Even if SmartSound doesn’t make the Jabra Elite 85h headphones better than the competition in the traditional sense, it does make them different in a way that's interesting, even if it is inferior.
What didn’t we like about the Jabra Elite 85h headphones?
Unfortunately, SmartSound is sometimes a little limited and wasn’t always as responsive as you’d like or expect it to be.
When worn while walking around Sydney, I found that the Jabrea Elite 85h headphones often oscillated between the public and commute settings with abandon. I’d get a dozen seconds of playback in one mode before being abruptly pulled into another. The supposedly-smarter set of headphones couldn’t make up their mind and eventually, my irritation with the feature led me to just make the two profiles in SmartSound the same - which kind of defeats the purpose.
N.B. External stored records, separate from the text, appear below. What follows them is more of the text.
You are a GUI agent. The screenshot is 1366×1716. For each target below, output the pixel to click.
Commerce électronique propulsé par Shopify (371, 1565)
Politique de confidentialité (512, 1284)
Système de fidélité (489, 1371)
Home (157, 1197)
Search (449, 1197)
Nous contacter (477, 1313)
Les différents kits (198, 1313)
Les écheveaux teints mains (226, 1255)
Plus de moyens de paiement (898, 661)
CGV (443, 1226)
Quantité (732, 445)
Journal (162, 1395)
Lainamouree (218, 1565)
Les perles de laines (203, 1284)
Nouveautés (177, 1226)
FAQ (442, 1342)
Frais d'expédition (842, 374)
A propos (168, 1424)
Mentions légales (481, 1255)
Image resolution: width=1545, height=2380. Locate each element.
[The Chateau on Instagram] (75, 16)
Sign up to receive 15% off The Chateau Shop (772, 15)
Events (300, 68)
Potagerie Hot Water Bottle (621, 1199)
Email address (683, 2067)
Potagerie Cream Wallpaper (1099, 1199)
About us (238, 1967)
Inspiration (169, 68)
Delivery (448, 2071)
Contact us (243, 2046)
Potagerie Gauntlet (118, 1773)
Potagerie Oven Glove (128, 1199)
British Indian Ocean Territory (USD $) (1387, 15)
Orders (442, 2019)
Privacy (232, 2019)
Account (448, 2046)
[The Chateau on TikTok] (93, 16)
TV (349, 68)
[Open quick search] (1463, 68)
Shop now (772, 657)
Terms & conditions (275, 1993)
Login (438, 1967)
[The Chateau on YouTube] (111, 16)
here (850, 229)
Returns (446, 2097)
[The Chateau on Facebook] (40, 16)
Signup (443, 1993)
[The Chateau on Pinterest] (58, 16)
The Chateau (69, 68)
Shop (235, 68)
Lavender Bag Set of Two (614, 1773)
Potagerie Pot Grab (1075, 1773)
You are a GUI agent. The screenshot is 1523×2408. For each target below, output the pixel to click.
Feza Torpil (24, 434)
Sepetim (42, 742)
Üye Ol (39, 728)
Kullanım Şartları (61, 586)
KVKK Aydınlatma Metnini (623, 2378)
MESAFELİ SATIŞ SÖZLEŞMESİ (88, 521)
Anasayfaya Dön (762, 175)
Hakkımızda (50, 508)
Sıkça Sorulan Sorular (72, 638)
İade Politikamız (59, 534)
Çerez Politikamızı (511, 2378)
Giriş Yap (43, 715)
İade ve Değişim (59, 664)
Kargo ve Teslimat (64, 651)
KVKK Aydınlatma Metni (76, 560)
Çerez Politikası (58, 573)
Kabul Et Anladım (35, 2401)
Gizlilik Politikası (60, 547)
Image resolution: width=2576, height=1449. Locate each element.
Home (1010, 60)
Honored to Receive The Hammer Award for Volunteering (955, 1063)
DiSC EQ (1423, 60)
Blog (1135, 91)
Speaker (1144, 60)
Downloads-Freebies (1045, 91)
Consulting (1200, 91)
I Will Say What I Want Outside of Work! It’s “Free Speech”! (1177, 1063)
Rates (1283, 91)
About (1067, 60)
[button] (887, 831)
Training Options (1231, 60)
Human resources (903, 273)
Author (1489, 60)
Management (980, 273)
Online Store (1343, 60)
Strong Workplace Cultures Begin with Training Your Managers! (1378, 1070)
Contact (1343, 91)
During another instance, I was wearing the headphones and had a phone call come through - and be accepted - seemingly without any input from me. One moment I was listening to Carly Rae Jepsen. The next I was in a phone call with someone. I’m not entirely sure what happened here - it's possible I accidentally hit a volume key or something - but something definitely went wrong and it’s not hard to imagine how things could go wrong-er.
I’m also a little perturbed at how limited the customization options for SmartSound are. It’s cool that Jabra have pre-programmed three profiles into the headphones. It would be way cooler if you could customize and create your own.
There’s also no indication that the Elite 85h headphones will get any smarter over time. They’re not actively becoming better at distinguishing the differences between what public and commute listening environments sound like - and it feels like they should be.
In all fairness, the above capabilities could totally come to the Jabra Elite 85h over time - but in their current incarnation, the absence of such features feels like a conspicuous omission and a real weak-link when it comes to Jabra’s argument for why you should choose them over the competition.
The Bottom Line
The Jabra Elite 85h are not cheap headphones, nor are they perfect ones. Where comparable offerings from Sony and Bose have gotten both better and cheaper in recent years, the best Jabra can offer is different.
For some, different isn’t going to be enough. For others, it’ll be the secret ingredient they’ve been looking for. Me? I think there’s a skeleton of a brilliant product here, I just wish Jabra took a little more time to flesh it out. The execution is far from perfect and there’s still plenty of untapped potential I’d like to see harnessed in a second-gen attempt.
All the same, the Jabra Elite 85h make for a competitive enough experience that, if you’re tired or uninterested in the incumbents of the noise cancelling headphones space, they might be exactly what you’re looking for.